— What is expected —
Duplicate the items from the line containing "You are a computer-use" through the line containing "click(561, 251)", including both of those lines, and copy nothing else.

— Records for this task —
━━━━━━━━

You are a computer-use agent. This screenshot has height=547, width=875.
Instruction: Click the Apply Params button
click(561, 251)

━━━━━━━━

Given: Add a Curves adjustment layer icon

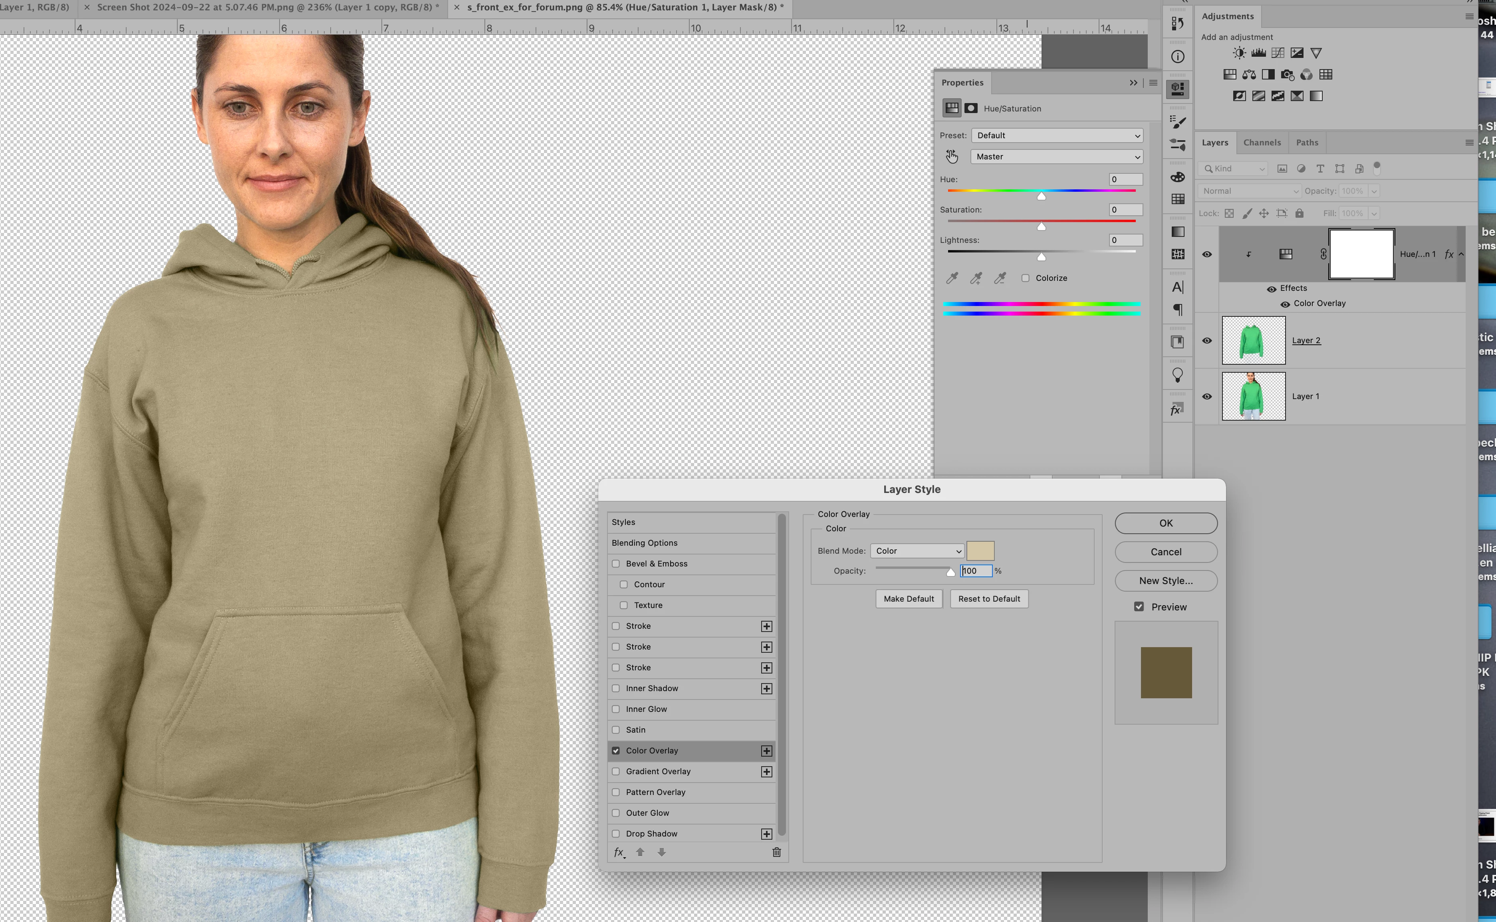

━━━━━━━━

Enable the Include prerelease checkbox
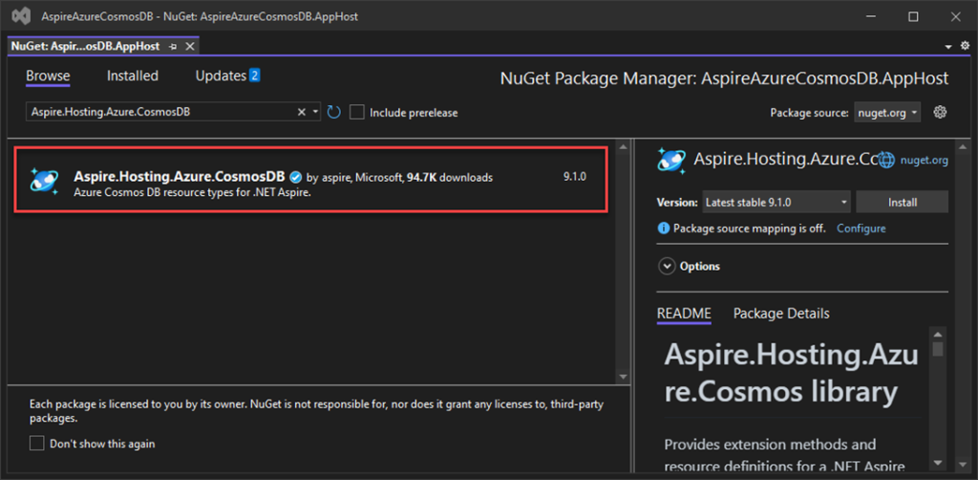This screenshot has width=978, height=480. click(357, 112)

━━━━━━━━

— Result for this exercise —
You are a computer-use agent. This screenshot has height=547, width=875.
Instruction: Click the Apply Params button
click(561, 251)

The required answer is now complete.